Stitches in Time: Okazaki Fragments Explained

If DNA polymerase absolutely cannot begin a new chain without a 3'-OH group to attach to, then every time it starts a new segment on the lagging strand, it needs a new starting point. If primase provides that point, then every one of the okazaki fragments has a primer.

If the fragments are physically next to each other but not bonded, then there is a "nick" in the backbone. If a bond is formed to seal this, then the okazaki fragments become one continuous strand.

If DNA is antiparallel and polymerase is unidirectional, then a physical conflict exists at the replication fork. If the cell builds the lagging strand in short segments to overcome this, then okazaki fragments are the structural solution to that problem.

If DNA polymerase is restricted to moving in a 5' to 3' direction, and the two strands of DNA are antiparallel, then the enzyme must move away from the replication fork on one strand. If it moves away from the fork, then it must restart in short bursts as new DNA is unzipped.

If the lagging strand is built discontinuously, then it consists of many small pieces. If these pieces were discovered by Reiji and Tsuneko Okazaki, then they are logically named okazaki fragments.

If the lagging strand consists of multiple disconnected segments, then a molecular "glue" is needed to create covalent bonds between them. If DNA ligase performs this sealing function, then it is the enzyme that connects the segments.

If the leading strand is oriented so it can be built toward the opening replication fork, then it can be synthesized without stopping. If the lagging strand is oriented the opposite way, then it must be built in pieces called okazaki fragments.

If a fragment is a piece of DNA, then it needs a starting point (primer) and a builder (polymerase). If it is being built at the replication fork, then the fork must be opened by helicase. If it needs to be connected to the next piece, then ligase is required.

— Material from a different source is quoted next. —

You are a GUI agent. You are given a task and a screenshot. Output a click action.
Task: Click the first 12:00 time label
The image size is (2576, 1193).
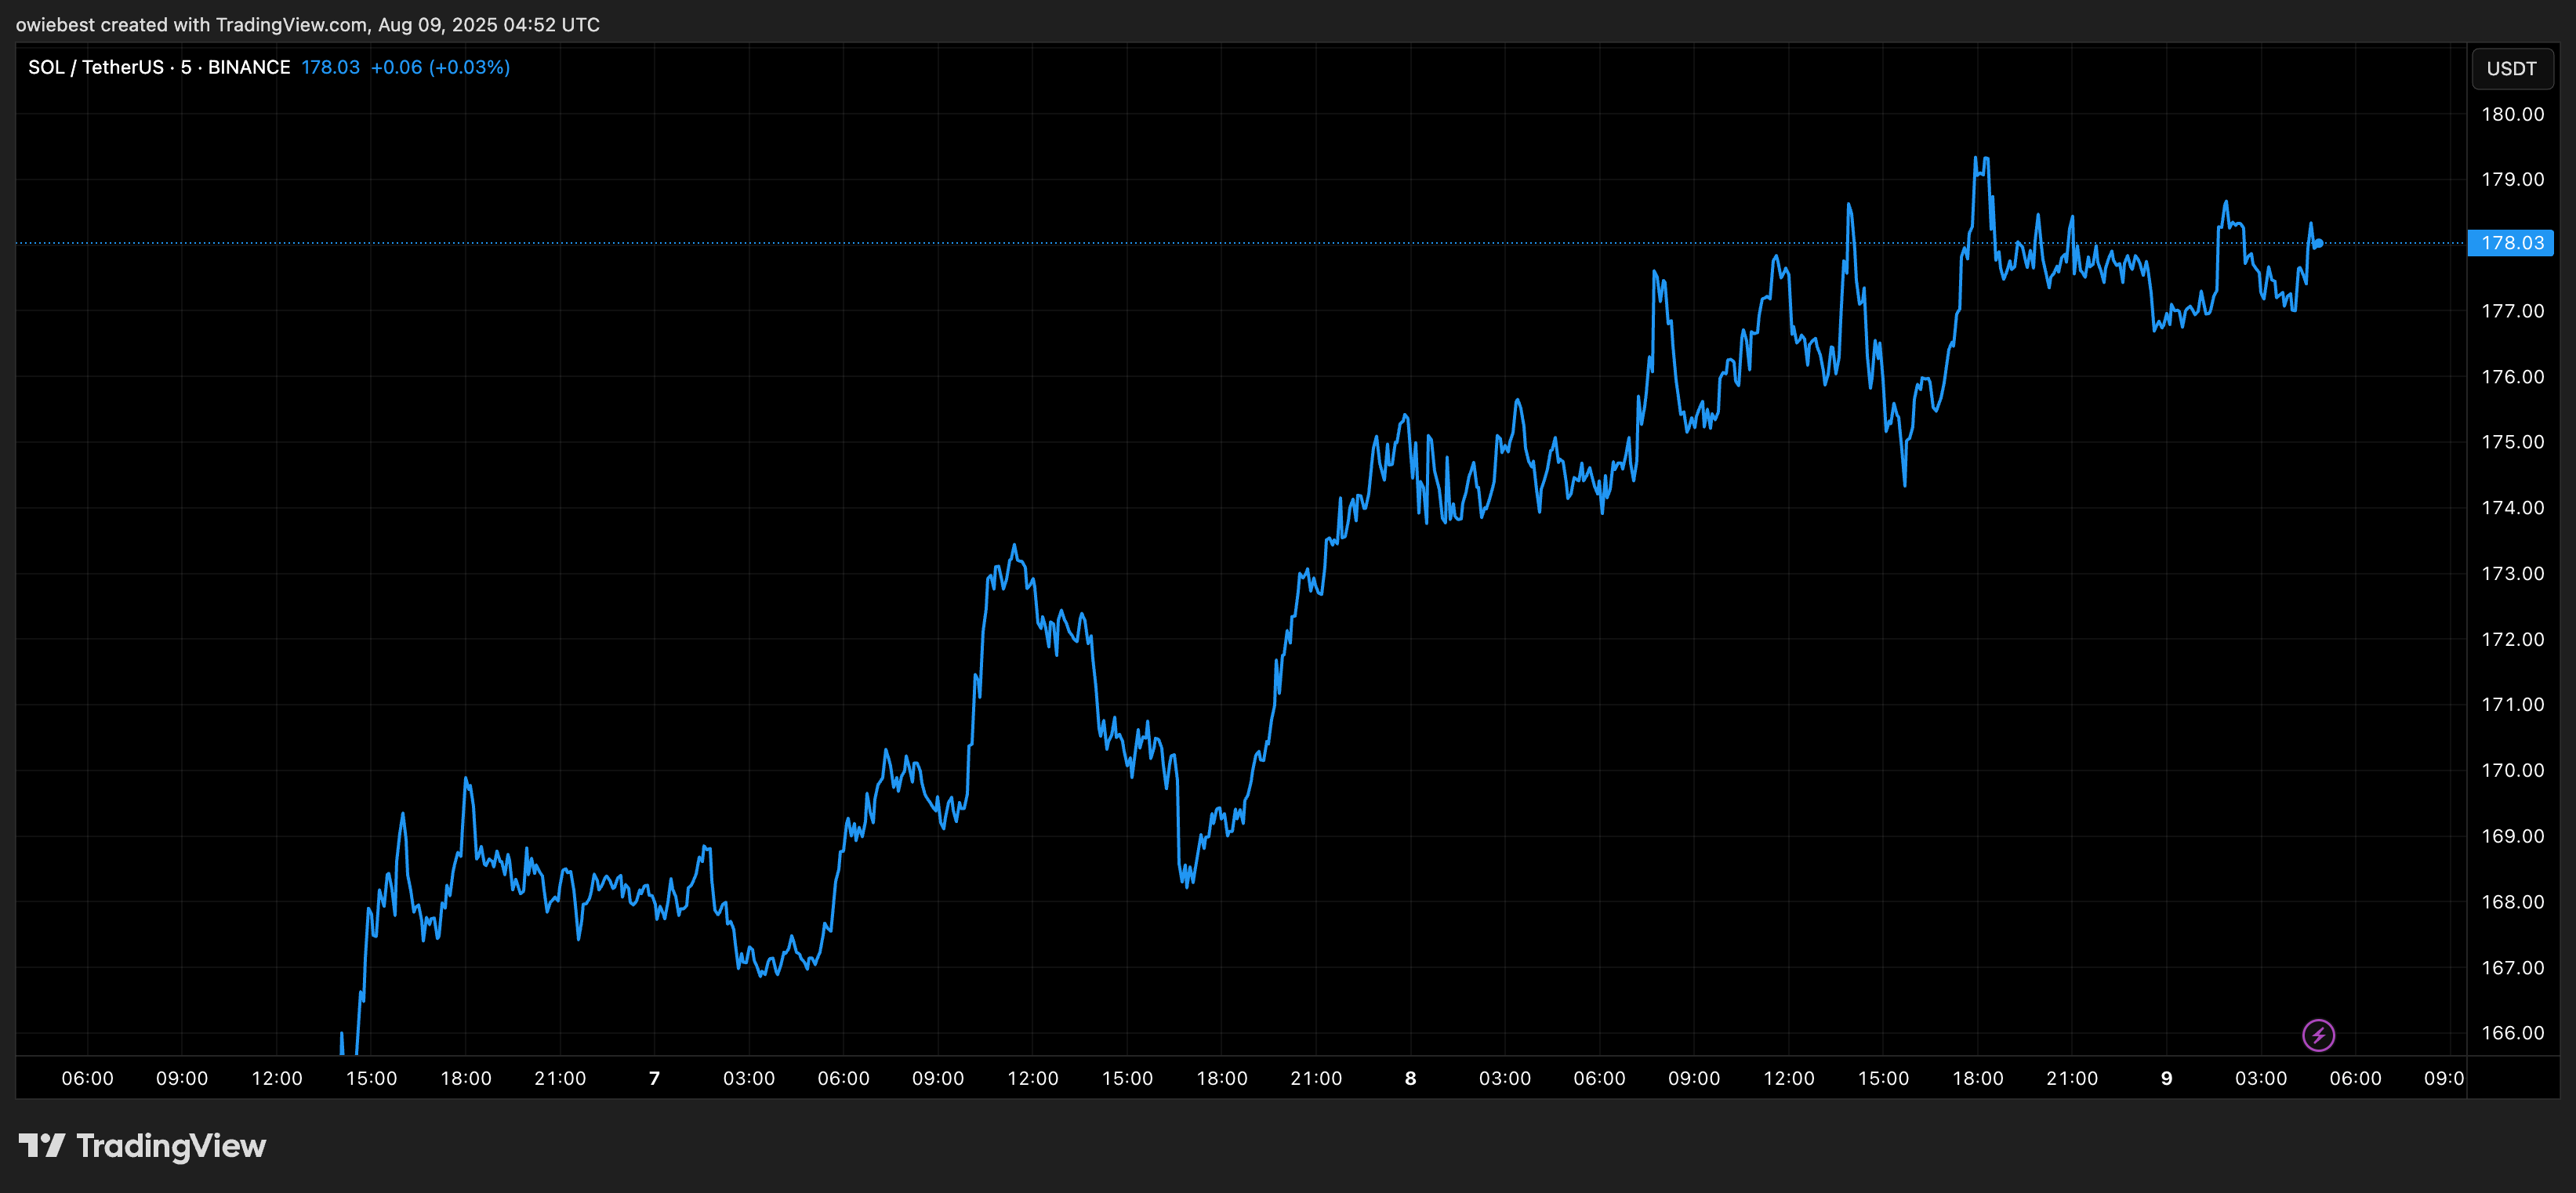pyautogui.click(x=276, y=1078)
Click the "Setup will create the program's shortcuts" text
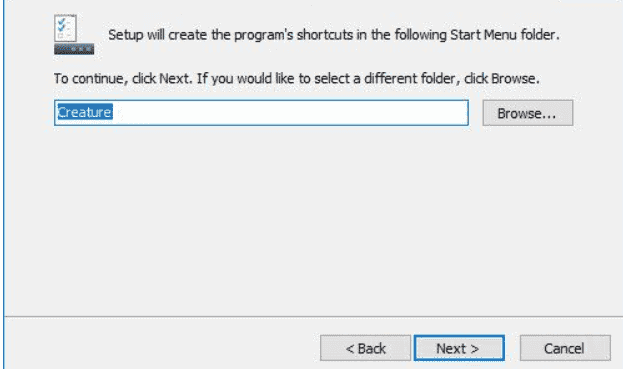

If the leading strand is continuous, then it only needs one primer to start. If the lagging strand is made of many separate okazaki fragments, then each individual fragment needs its own primer to begin.

If DNA polymerase cannot start a strand from scratch, then primase must provide an RNA foundation. If this happens for every discontinuous segment on the lagging strand, then it happens for every one of the okazaki fragments.

If the replication fork opens in one direction, but the 5' to 3' orientation of the lagging strand template points the opposite way, then DNA polymerase must move away from the fork to build.

If the RNA primers are temporary, then they must be removed and replaced with DNA. If DNA polymerase I and exonucleases handle this removal and replacement, and ligase seals the gaps, then they are the processing enzymes.

If eukaryotic DNA is wrapped tightly around histones, then the replication machinery has less "room" to move before hitting an obstruction. If it has less room, then the resulting okazaki fragments will be shorter than those in bacteria.

If a specific enzyme is the main "workhorse" for building new DNA strands at the fork, then it is DNA polymerase III. If it adds to the primer on the lagging strand, then it is building the okazaki fragments.

If ligase is the only enzyme that can create the final phosphodiester bond between DNA segments, then its absence means the segments remain disconnected. If they are disconnected, then the genetic code is broken and the molecule is unstable.

If the strands run in opposite directions, then the DNA polymerase (which only goes one way) can only follow the fork on one strand. If it can't follow the fork on the other, then it must create okazaki fragments.

If DNA replication is the process of copying the genome, and if this process happens during the S (Synthesis) phase, then all parts of replication, including the building of okazaki fragments, occur in this phase.

If the leading strand moves smoothly and the lagging strand must wait for the fork to open before starting a new segment, then the discontinuous strand is slower. If it is slower, then it "lags" behind.

If the segments on the lagging strand are named okazaki fragments, then they are named after the scientists who discovered them. If those scientists were Reiji and Tsuneko Okazaki, then they are the correct discoverers.

If the final DNA molecule must be pure DNA, then the RNA primer is a temporary "placeholder." If enzymes remove it and fill the gap with DNA, then the primer is removed, replaced, and its components are recycled.